═══ Texte proposé
Duceppe trahit le Québec

De défenseur du Québec à Ottawa, Gilles Duceppe deviendra défenseur d'Ottawa au Québec.

Coalition BQ-NPD-PLC


N'ayons pas peur des mots, si la coalition formée du Parti Libéral et du
NPD prend le pouvoir avec l'appui du Bloc québécois comme prévu, il
s'agira à proprement parler d'une trahison. De défenseur du Québec à
Ottawa, Gilles Duceppe deviendra défenseur d'Ottawa au Québec. En effet, en
s'engageant à ne pas faire tomber le gouvernement de coalition avant 2010,
il s'engage à défendre des décisions à venir de cette coalition, même
lorsqu'elles ne feront pas l'affaire du Québec, même lorsque le premier
ministre du Québec jugera qu'elles ne vont pas assez dans le sens des
intérêts du Québec.
══════
═══ Données affichées
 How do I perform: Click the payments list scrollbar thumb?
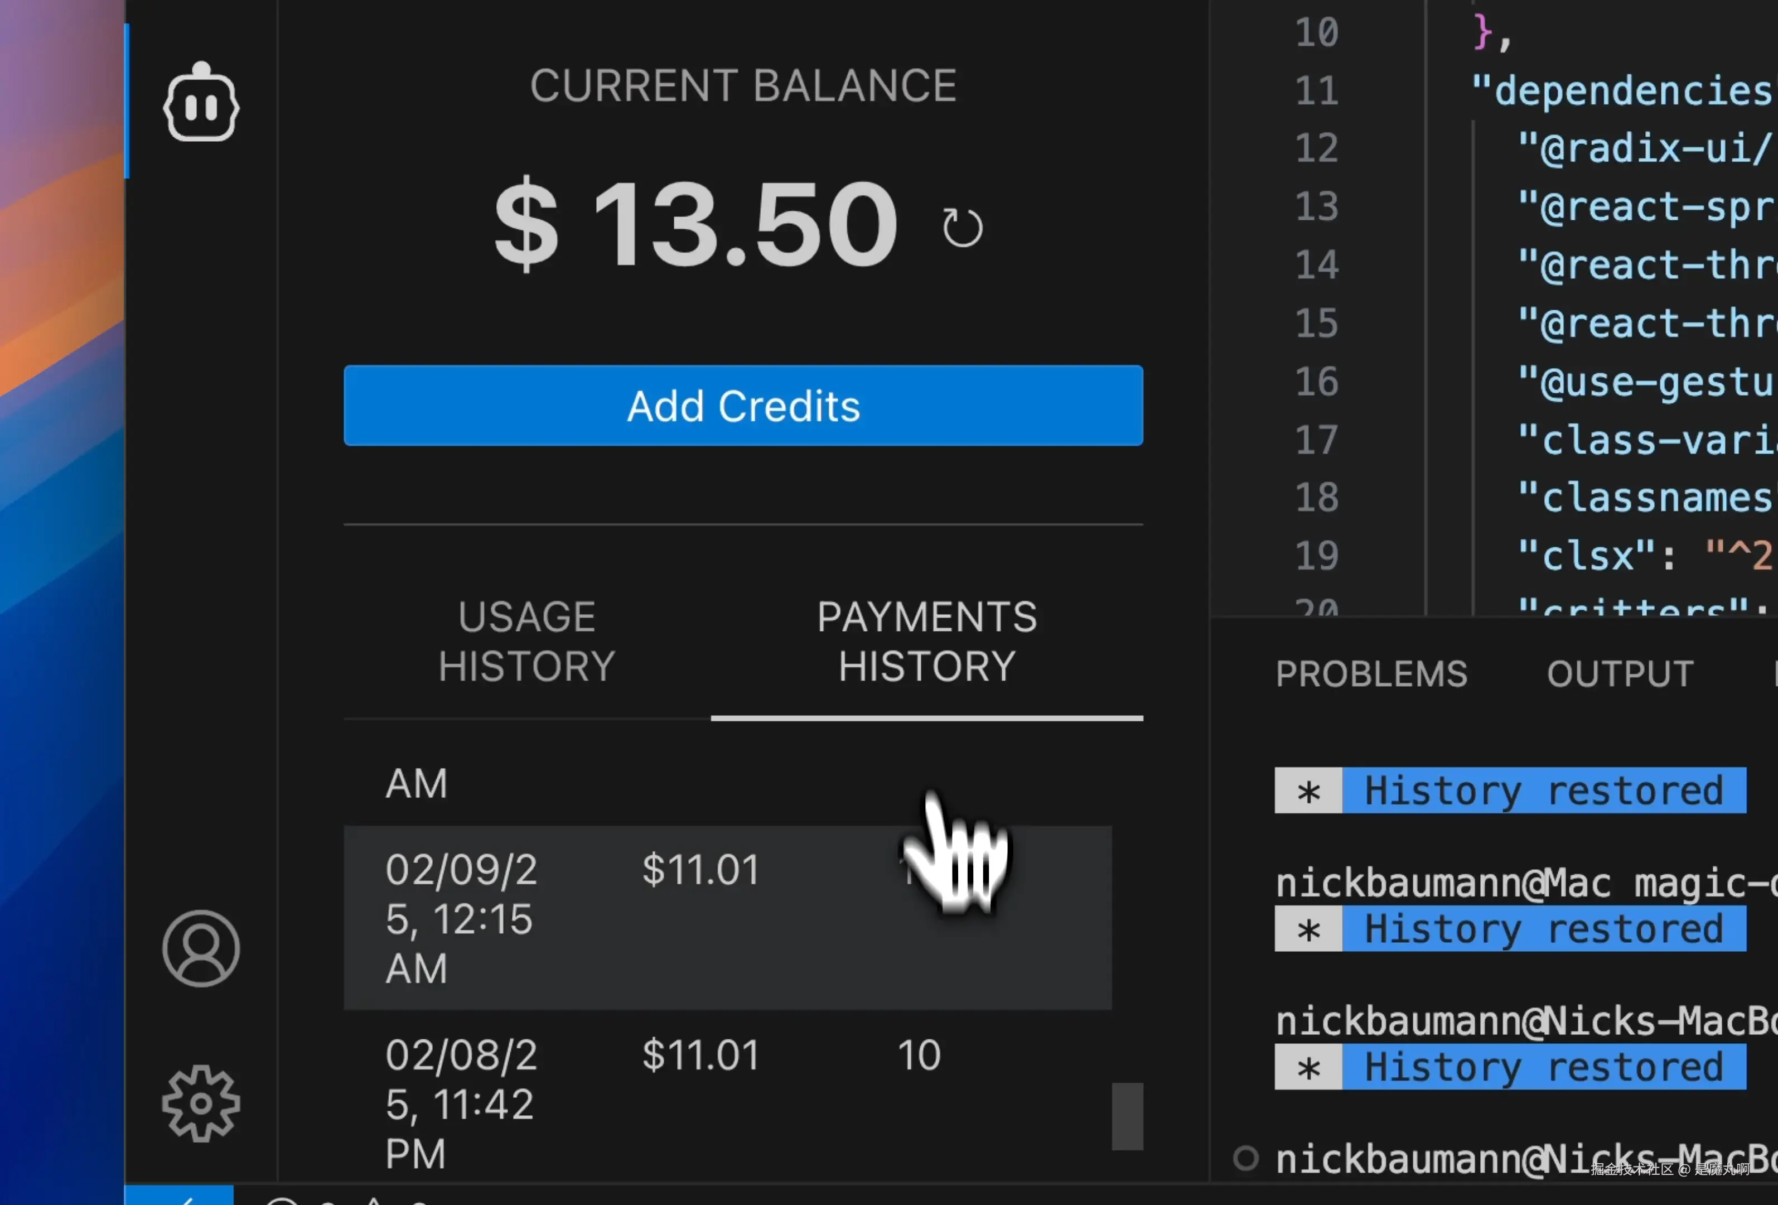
══════
= Consigne =
Dans le texte sur la coalition, recopiez le passage qui s'ouvre sur les mots « De défenseur du Québec à Ottawa, Gilles » et se termine par « intérêts du Québec. », en substituant « capitulation » à « trahison ».

= Corrigé =
De défenseur du Québec à Ottawa, Gilles Duceppe deviendra défenseur d'Ottawa au Québec.

Coalition BQ-NPD-PLC


N'ayons pas peur des mots, si la coalition formée du Parti Libéral et du
NPD prend le pouvoir avec l'appui du Bloc québécois comme prévu, il
s'agira à proprement parler d'une capitulation. De défenseur du Québec à
Ottawa, Gilles Duceppe deviendra défenseur d'Ottawa au Québec. En effet, en
s'engageant à ne pas faire tomber le gouvernement de coalition avant 2010,
il s'engage à défendre des décisions à venir de cette coalition, même
lorsqu'elles ne feront pas l'affaire du Québec, même lorsque le premier
ministre du Québec jugera qu'elles ne vont pas assez dans le sens des
intérêts du Québec.